そう言われるのを待っていたかのように、黒狐族の男たちが刀を鞘に納めて踵を返し、宵闇に溶けるように駆け去っていった。
「何をしている?立ちあえ、姫香」
切っ先を路上に向けて、悄然とうなだれている姫香を見て、十夜が苛立ったように眉根を寄せた。
姫香はのろのろと顔をあげて、十夜を見た。
刀を正眼にかまえ、十夜は促すように姫香をみつめている。
苛立ちを孕んだ瞳が「早くしろ」と告げていた。
闘うのが当然だというような十夜の顔つきに、姫香は出自をけなされた時以上に悲しくなった。
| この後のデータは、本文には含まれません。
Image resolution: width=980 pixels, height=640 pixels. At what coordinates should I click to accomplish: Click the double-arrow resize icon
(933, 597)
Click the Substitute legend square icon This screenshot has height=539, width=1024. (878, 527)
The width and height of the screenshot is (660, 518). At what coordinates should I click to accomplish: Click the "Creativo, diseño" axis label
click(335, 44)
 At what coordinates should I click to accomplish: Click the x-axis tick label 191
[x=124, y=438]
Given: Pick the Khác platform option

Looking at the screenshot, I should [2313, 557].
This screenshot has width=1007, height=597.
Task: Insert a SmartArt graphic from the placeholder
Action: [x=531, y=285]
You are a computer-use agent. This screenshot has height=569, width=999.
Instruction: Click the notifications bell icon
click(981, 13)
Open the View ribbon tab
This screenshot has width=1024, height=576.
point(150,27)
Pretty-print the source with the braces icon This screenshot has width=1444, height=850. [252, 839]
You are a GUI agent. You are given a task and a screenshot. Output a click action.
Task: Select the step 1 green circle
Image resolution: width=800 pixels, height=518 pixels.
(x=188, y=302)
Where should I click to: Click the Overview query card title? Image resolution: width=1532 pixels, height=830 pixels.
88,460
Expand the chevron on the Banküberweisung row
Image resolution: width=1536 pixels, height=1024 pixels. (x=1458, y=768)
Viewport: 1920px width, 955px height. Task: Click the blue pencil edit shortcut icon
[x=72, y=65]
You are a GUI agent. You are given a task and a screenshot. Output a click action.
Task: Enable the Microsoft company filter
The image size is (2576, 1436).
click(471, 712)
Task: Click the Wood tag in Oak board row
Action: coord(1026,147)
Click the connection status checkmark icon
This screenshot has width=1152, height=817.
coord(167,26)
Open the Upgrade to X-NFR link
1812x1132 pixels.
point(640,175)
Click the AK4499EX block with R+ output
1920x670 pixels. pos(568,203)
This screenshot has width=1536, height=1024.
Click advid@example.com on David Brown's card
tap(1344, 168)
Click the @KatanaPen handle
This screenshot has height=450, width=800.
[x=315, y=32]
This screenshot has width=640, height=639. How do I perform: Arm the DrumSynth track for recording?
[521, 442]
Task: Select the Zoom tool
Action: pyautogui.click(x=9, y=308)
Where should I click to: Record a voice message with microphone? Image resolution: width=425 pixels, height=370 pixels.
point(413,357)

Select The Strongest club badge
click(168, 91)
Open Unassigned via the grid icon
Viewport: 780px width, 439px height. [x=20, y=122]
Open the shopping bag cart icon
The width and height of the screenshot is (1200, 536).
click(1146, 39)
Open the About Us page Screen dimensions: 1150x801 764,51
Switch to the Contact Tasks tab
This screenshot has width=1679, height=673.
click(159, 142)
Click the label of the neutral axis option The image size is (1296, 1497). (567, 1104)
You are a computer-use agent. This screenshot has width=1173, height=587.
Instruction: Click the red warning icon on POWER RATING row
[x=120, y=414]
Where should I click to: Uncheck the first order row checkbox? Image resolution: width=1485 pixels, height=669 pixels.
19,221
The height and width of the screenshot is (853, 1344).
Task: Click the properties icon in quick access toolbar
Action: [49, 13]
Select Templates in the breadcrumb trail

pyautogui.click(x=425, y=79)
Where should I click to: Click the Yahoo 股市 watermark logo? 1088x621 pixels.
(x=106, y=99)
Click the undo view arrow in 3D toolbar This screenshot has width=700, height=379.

「……なんで、十夜と闘わなきゃならないのさ…………」
刀を握る手をだらりとさげたまま、姫香は胸の潰れそうな思いで言葉を絞り出した。
十夜の眉が、ぴくりとはねる。
切れ長の瞳がいっそう激しい憎悪を帯びて、鋭く光った。
「ーー自分の胸に訊いてみろ」
低い、押し殺した声音には、どす黒い怒りがこめられていた。
「僕、何かした?十夜を怒らせるようなこと、何かした?だったら、謝るよ!お詫びに何でもする。だから……」
おずおずと言いつのる姫香の台詞を、十夜が苛立たし気に遮った。
「謝るだと?謝って済むと思うのか!?おまえの甘っちょろい考えにはヘドが出る」
憎々し気に吐き捨てて、十夜はチャキッと刀をかまえ直した。